Per AdFontes, Reuters (my long-ago former employer) rates -2.1 on the bias scale, indicating a slight left-leaning, and 48.81 on the reliability scale, one of the highest ratings for being “fact-based.” Alas, there’s no mirror equivalent — no source rating around +2 on the X-axis with a similarly high reliability rating, other than Stars and Stripes, 10 News San Diego, and a Wall Street Journal podcast. Meanwhile, Reuters is joined by AP, PBS, AFP, ABC World News Tonight, NOLA.com, the Weather Channel, and many, many others.
For anyone who desires a balanced media diet — but doesn’t want to dip into the zone of analysis, commentary, and opinion — it’s really hard to match like-for-like. Now, if you’re a dyed-in-the wool liberal or progressive, maybe you don’t care that there isn’t a counterpoint to World News Tonight — but you should. You don’t need to read it or watch it if you don’t want to: You just need for it to exist. Otherwise, the net effect is that fact-based reporting itself becomes a political landmine. The “MSM” label gets cemented in the public consciousness of anyone who isn’t sated by a left-only diet.
In my present industry, I see and fear the damage this is wreaking. Schools are having to approach the discussion of daily news with trepidation. Strident school board meetings have a chilling effect. That sixth-grade current events assignment we all enjoyed — the one that probably got many of us interested in journalism in the first place — may go extinct for today’s students as school administrators have to weigh the risk of another nightmarish outburst during public comment time.
This is Code Red bad for education, and for civic life. Civics can’t be taught well in the abstract. Neither can science, or history. They all benefit from teachers having real-world, up-to-date examples that put hard concepts into context.
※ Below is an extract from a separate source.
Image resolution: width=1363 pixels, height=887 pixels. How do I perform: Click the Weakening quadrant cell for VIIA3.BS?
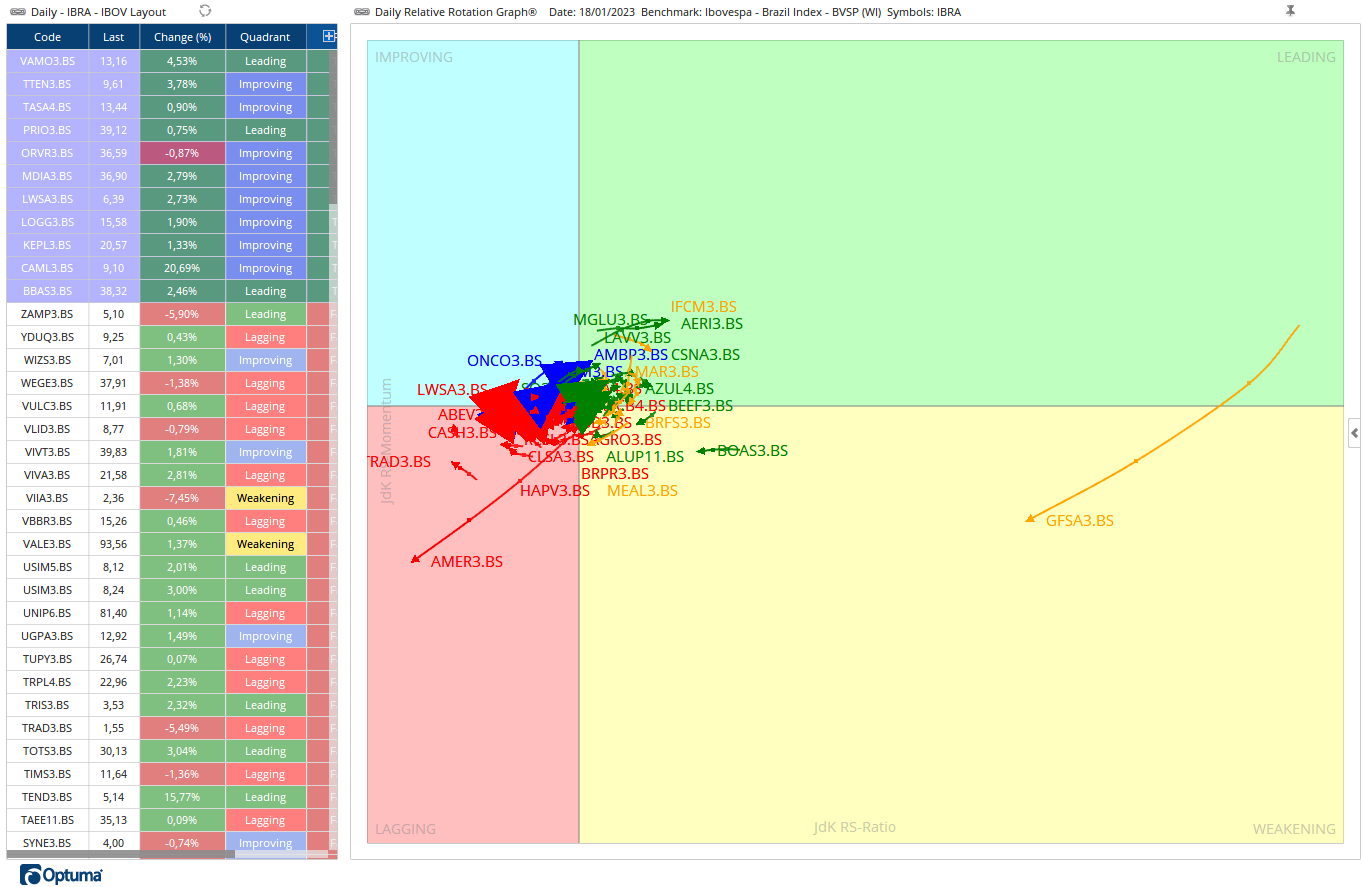pos(265,498)
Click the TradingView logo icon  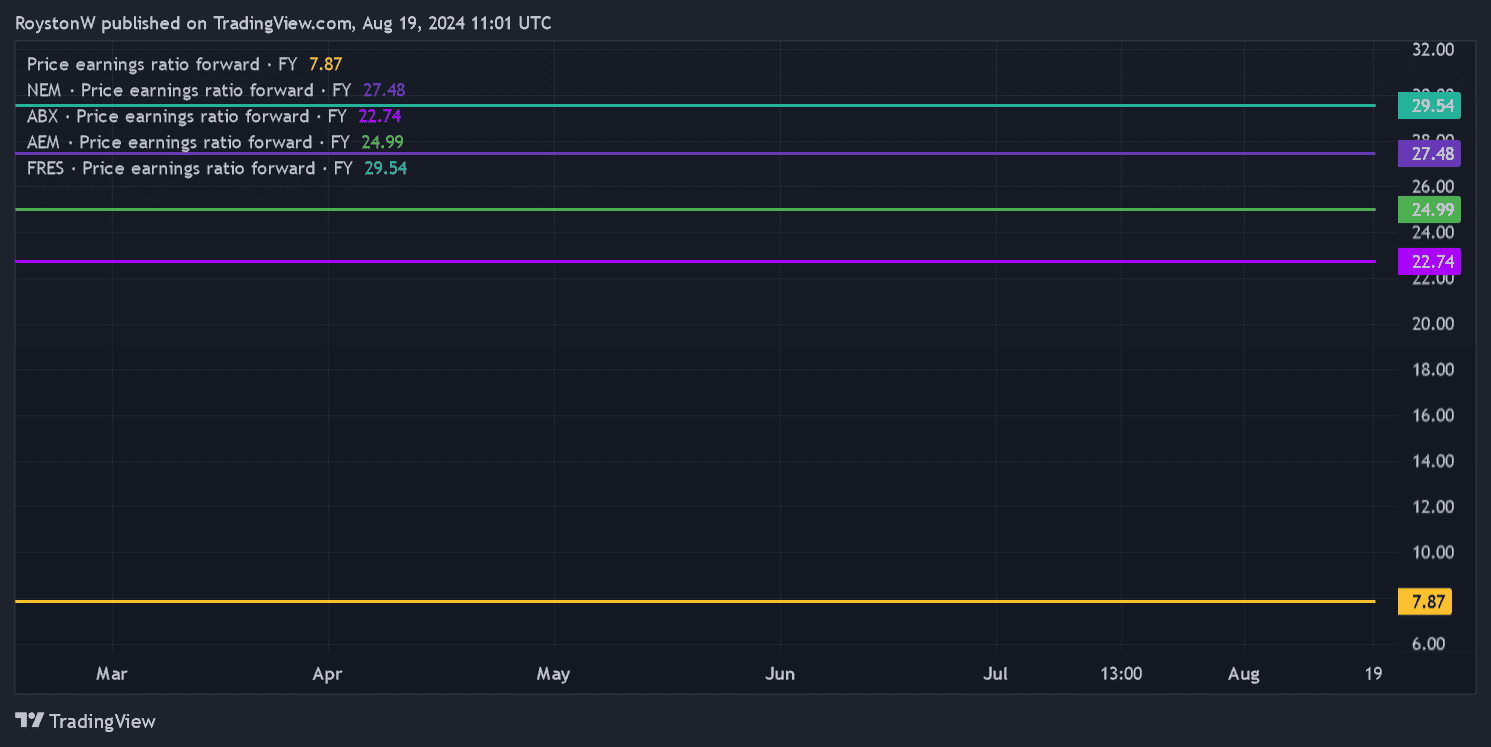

So long as center-left, fact-based sources grossly outnumber those on the other side, the very notion of news will have a hard time shaking its association with the liberal media. Here’s a prediction: When school resumes next fall, right in time for what promises to be a bruising midterm season, opening any kind of discussion about the news of the day will require a level of bravery more typically associated with test pilots than that of the workaday teacher.
A new crop of right-of-center sources — or a slight rightward migration of some existing publications — would help bring the balance that could restore daily news as a shared American institution. But I don’t think that’s in the cards for 2022. While it may be what we need, it’s not what we’ll naturally demand, given our reliance on social media and personalized feeds that are perversely engineered to narrow our news diets. Market forces won’t conjure this rebalancing; it will take dedicated funding from mission-driven institutions that care about the role of news in civic life, no matter which direction they lean.
Jennifer Coogan is chief content officer of Newsela.